**Source text**
········

While he was cleared, his case has drawn attention to what the fertility economist Deborah Spar described on Wednesday as an inherent conflict at the heart of the industry. When an infertile couple approaches a private clinic, the doctor who diagnoses their problems and suggests treatments has a direct stake in the outcome of his advice. The more pricey the tests and therapies he orders, the more his business will profit financially.
Desperate patients who will go to any lengths for a chance of having a child can be told that this test or that drug might make all the difference when the evidence is weak. Women with little realistic possibility of conceiving might be encouraged — or at least, not dissuaded — from trying an expensive round of IVF that will probably be futile. There is great scope for exploitation of the vulnerable.
This is not all the doctors’ fault — there is no shortage of couples willing to press for treatments that they have been told are unlikely to work — and some checks and balances are in place. Doctors must conform to professional codes of conduct and the publication of clinics’ success rates mean that they have something to lose by overzealous recruitment of hopeless cases.

········

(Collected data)

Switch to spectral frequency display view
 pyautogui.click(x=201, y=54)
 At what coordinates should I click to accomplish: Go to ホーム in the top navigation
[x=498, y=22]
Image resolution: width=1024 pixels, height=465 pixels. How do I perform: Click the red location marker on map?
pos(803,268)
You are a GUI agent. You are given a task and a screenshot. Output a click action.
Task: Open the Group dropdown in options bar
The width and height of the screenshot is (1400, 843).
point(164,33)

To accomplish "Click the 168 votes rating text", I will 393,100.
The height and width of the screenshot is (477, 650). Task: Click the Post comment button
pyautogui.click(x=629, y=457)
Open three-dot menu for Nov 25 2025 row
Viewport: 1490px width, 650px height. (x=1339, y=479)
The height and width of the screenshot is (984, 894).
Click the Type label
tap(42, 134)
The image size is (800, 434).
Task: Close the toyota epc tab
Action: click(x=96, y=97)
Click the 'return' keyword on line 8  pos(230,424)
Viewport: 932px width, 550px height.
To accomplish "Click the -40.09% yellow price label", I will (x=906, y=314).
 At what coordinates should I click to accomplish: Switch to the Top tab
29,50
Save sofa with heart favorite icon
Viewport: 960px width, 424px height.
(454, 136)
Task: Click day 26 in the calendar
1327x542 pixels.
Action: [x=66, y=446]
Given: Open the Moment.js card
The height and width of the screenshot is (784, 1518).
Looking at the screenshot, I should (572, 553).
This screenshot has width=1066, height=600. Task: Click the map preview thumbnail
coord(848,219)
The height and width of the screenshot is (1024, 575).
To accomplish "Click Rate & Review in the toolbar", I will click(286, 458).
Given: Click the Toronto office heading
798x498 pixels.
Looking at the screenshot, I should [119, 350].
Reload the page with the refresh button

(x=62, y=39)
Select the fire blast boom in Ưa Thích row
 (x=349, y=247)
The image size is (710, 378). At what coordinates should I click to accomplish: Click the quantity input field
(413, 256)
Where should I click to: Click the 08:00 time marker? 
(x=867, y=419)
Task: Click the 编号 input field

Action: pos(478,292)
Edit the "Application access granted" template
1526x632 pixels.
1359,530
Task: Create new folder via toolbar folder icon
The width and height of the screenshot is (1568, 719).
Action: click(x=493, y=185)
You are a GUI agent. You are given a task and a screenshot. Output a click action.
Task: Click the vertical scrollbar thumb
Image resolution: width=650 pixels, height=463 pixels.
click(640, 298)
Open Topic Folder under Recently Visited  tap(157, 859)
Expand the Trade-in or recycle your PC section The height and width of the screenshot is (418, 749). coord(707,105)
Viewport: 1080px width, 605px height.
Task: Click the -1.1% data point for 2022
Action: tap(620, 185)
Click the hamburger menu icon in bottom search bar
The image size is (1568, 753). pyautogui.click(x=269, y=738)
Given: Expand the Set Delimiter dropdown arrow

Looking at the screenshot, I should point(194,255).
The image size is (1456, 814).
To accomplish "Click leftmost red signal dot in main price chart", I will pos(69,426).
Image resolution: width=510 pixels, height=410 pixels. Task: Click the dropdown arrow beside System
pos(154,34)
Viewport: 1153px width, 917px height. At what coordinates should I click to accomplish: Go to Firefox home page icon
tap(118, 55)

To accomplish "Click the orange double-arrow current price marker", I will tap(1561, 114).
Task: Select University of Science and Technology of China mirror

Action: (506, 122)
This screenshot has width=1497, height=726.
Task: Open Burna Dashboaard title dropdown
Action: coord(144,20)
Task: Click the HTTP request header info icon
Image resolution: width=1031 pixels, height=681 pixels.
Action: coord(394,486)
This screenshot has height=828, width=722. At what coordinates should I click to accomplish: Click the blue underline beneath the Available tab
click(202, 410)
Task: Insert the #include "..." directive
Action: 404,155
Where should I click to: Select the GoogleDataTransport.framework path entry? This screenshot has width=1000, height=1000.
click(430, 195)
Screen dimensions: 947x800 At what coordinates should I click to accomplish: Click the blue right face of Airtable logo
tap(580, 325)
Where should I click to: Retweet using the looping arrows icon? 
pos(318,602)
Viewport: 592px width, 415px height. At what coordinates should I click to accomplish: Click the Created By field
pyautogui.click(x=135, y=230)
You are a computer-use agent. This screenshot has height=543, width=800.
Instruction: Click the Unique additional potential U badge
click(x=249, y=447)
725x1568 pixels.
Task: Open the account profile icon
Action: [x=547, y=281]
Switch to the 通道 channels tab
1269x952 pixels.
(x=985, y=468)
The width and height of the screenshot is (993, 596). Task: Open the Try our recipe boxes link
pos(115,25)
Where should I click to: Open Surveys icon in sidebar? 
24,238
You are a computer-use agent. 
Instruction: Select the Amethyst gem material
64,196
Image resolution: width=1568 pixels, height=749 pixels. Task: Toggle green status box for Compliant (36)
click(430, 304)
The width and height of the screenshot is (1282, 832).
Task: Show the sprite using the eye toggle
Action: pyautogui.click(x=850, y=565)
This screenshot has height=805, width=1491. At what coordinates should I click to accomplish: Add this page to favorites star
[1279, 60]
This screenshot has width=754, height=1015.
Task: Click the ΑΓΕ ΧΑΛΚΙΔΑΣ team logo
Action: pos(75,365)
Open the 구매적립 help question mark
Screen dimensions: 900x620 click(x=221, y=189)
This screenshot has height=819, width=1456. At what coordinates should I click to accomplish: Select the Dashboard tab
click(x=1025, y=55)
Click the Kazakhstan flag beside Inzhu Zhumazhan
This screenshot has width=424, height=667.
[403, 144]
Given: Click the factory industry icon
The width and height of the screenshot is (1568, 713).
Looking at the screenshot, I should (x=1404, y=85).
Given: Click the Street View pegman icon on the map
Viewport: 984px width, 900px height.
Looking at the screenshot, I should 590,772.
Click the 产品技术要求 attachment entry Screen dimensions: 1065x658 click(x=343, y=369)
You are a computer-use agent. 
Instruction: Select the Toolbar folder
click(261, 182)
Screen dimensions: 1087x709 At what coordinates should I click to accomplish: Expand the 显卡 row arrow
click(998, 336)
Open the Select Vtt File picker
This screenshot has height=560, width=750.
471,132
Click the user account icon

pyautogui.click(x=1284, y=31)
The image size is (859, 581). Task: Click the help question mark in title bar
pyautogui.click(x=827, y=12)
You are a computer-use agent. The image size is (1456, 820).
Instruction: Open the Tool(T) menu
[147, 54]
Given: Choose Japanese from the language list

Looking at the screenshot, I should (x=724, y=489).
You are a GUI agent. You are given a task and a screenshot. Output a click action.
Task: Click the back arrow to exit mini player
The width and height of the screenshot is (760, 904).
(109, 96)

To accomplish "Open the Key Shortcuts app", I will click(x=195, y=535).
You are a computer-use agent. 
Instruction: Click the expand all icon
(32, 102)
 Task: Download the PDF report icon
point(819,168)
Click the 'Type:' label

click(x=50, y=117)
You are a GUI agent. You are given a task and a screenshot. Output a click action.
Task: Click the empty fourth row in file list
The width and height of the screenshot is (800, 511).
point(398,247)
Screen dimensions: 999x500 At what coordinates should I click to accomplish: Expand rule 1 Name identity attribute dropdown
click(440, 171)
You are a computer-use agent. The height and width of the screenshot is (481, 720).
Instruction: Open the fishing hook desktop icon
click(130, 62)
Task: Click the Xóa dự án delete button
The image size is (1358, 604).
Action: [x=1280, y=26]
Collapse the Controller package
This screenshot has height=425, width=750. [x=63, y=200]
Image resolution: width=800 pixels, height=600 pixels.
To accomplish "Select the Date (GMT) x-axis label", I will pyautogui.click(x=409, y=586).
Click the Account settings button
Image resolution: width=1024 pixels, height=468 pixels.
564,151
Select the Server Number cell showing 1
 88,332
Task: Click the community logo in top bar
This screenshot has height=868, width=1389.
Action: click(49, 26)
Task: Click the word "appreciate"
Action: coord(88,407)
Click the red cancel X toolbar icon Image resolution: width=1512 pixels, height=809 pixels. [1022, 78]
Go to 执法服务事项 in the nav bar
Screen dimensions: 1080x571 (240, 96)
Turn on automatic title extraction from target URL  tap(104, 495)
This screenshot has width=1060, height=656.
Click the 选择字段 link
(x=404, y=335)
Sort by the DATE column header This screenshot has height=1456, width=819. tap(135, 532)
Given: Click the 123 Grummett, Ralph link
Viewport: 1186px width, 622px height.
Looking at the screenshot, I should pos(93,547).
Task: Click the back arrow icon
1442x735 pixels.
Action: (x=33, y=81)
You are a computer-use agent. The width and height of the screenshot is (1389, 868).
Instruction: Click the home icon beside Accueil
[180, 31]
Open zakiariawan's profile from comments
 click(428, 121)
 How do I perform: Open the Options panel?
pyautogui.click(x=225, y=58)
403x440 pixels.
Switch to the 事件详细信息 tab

········

**Description of the task**
How would you translate this sentence from the passage on fertility clinics into Spanish: "The more pricey the tests and therapies he orders, the more his business will profit financially."

**Problem solution**
Cuanto más caras sean las pruebas y las terapias que prescriba, más se beneficiará económicamente su negocio.